Earlier this year, Silicon Valley CEOs competed to push AI usage as far as it would go. Giant token budgets became a status symbol. Developers were encouraged to run AI on everything. One anonymous CTO told researchers his engineer spent $40,000 on tokens in a single month, and he genuinely was not sure whether to stop him or tell everyone else to follow his lead.
That was then. The bill has arrived, and enterprises are scrambling to figure out whether their AI spending is actually producing returns.
The shift is the subject of a recent TechCrunch Equity podcast interview with Tiffany Luck, a partner at New Enterprise Associates (NEA), one of the world’s largest venture capital firms with $25 billion in assets under management. Luck told the podcast that the enterprise AI conversation has pivoted from “what can it do” to “what visibility do you have, what auditability do you have, what token controls do you have?”
TechCrunch coined the term “tokenmaxxing” in April to describe the practice of treating large AI token budgets as a status symbol. The data behind the trend tells a striking story.
According to Jellyfish, a firm that analyzed 7,548 engineers in Q1, the largest token budgets delivered roughly 2x throughput at 10x the token cost. “The tools are generating volume, not value,” the report concluded. GitClear found that AI users averaged 9.4x higher code churn than non-AI counterparts, meaning far more code was deleted or rewritten shortly after being written. Faros AI, studying 20,000 developers, reported that code churn increased 861% under high AI adoption.
Then the overspend hit. Uber blew through its entire 2026 AI coding budget by April. Priceline saw a routine Cursor contract renewal come back 4x to 5x more expensive. One company faced a $500 million Claude bill after forgetting usage limits. Microsoft revoked Claude Code licenses months after enabling them.
“The whole conversation shifted from tokenmaxxing and ‘go fast’ to ‘we need guardrails, how do we control this?'” J.R. Storment of the FinOps Foundation told TechCrunch.
A Market in Transition
The macro numbers confirm the pattern. A PwC survey of 4,454 CEOs across 95 countries found that 56% said AI had not yet produced revenue or cost benefits. Only 12% said AI both increased revenue and lowered costs. An MIT study found that roughly 95% of enterprise generative AI pilots had little to no measurable effect on profitability.
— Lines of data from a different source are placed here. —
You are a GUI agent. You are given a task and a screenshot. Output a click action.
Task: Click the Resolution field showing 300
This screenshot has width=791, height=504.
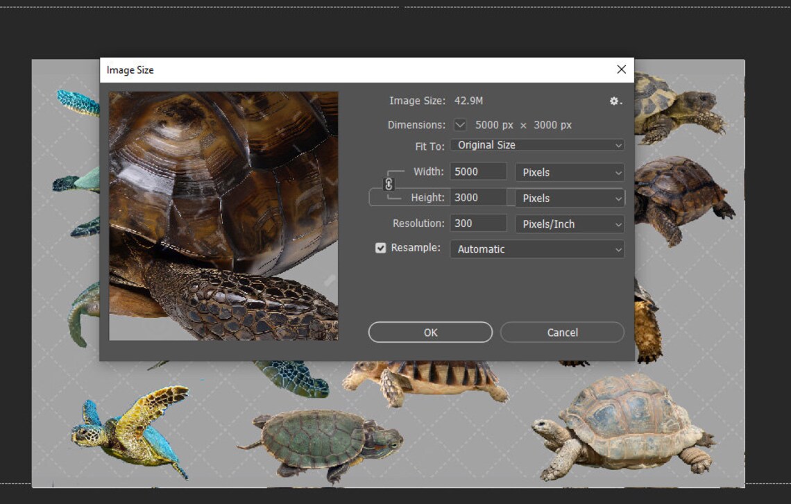tap(478, 223)
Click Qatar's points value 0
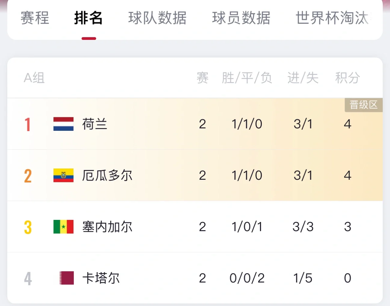Screen dimensions: 390x306 point(348,278)
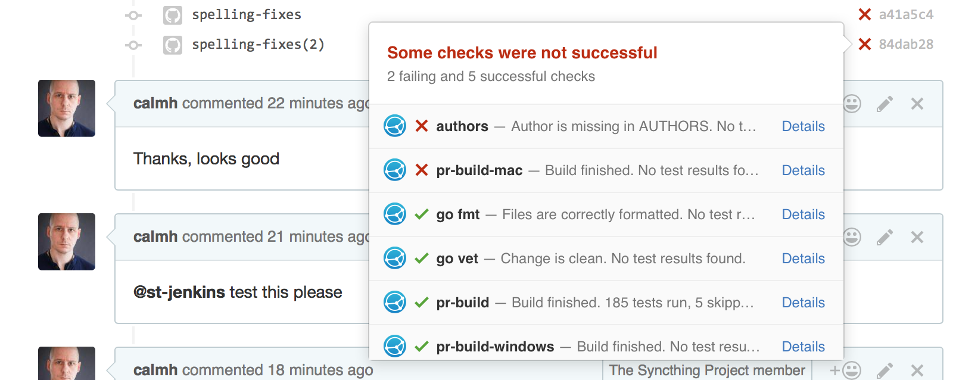Open the spelling-fixes(2) commit message

(258, 44)
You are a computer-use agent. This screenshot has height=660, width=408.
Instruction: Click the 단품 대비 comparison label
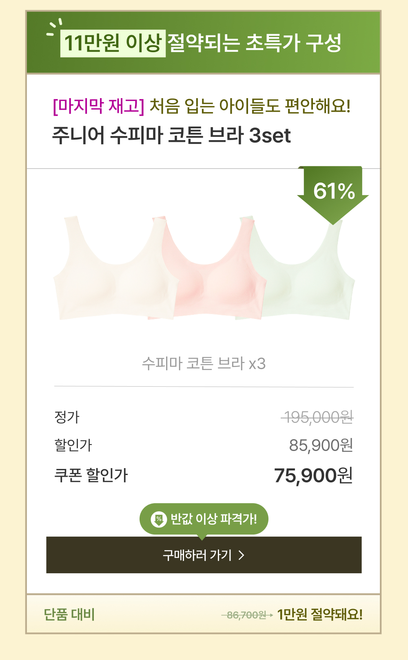(x=69, y=614)
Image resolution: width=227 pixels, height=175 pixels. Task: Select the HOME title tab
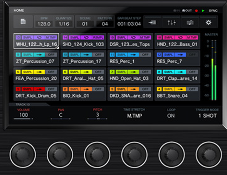pos(19,10)
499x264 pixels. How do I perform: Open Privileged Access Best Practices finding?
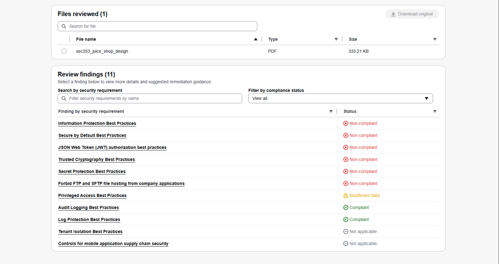[92, 195]
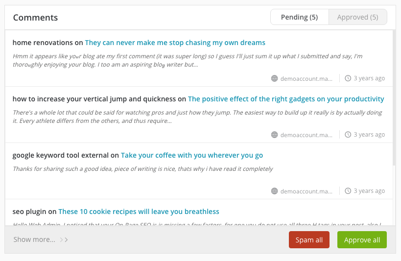Click clock icon on home renovations comment
The width and height of the screenshot is (401, 261).
348,78
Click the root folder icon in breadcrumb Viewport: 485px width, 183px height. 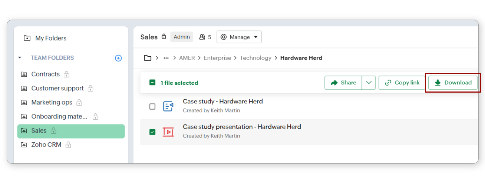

The data is not all bad. Morgan Stanley found that 25% of S&P 500 companies cited quantifiable AI impact in Q1 earnings calls, up from 13% a year earlier. But the direction of travel is clear: procurement has shifted from innovation-focused to finance-focused. Buyers now demand spreadsheet-ready ROI, not transformation narratives.
Where the Opportunity Is
Luck’s central thesis is that value exists at every layer of the AI stack, not just at the model layer. She sees opportunity for startups that help enterprises measure and manage AI spending.
A new ecosystem is forming around this problem. Pure-play cost management tools (Pay-i, Paid), engineering intelligence platforms adding AI monitoring (Jellyfish, Waydev, Faros AI), and platform expansions (Datadog, New Relic adding token-level observability) are all competing for the same customer. Factory, an enterprise AI agent startup, launched a model router that auto-picks the cheapest model per task.
Alexander Embiricos, OpenAI’s head of enterprise, described the shift in a recent interview: “Six months ago, I would have a conversation with a customer and it would be all about ‘What can it do? Is it good enough?’ Now the conversations are about, ‘hey, we’re spending so much. What visibility do you have? What auditability do you have?'”
Nicholas Arcolano of Jellyfish added a counterintuitive finding: “The best ROI comes from moving the broad middle from low to moderate usage, not pushing heavy users higher.” The most cost-effective AI deployment might not come from the teams spending the most.
The Bigger Picture
The tokenmaxxing hangover is a natural correction after a period of uncontrolled experimentation. Enterprises adopted AI tools at a pace that outstripped their ability to measure outcomes. Now they are building the governance infrastructure they should have had from the start.
Goldman Sachs projects global token usage will multiply by 24x by 2030. That growth will not be sustainable without measurement, guardrails, and cost controls. The startups that build those tools, and the enterprises that deploy them wisely, will be the ones that capture AI’s real value.
For now, the industry is in a painful but necessary transition. As Faros AI CEO Vitaly Gordon put it: “Maybe we created a steam engine. We still haven’t figured out the assembly line.”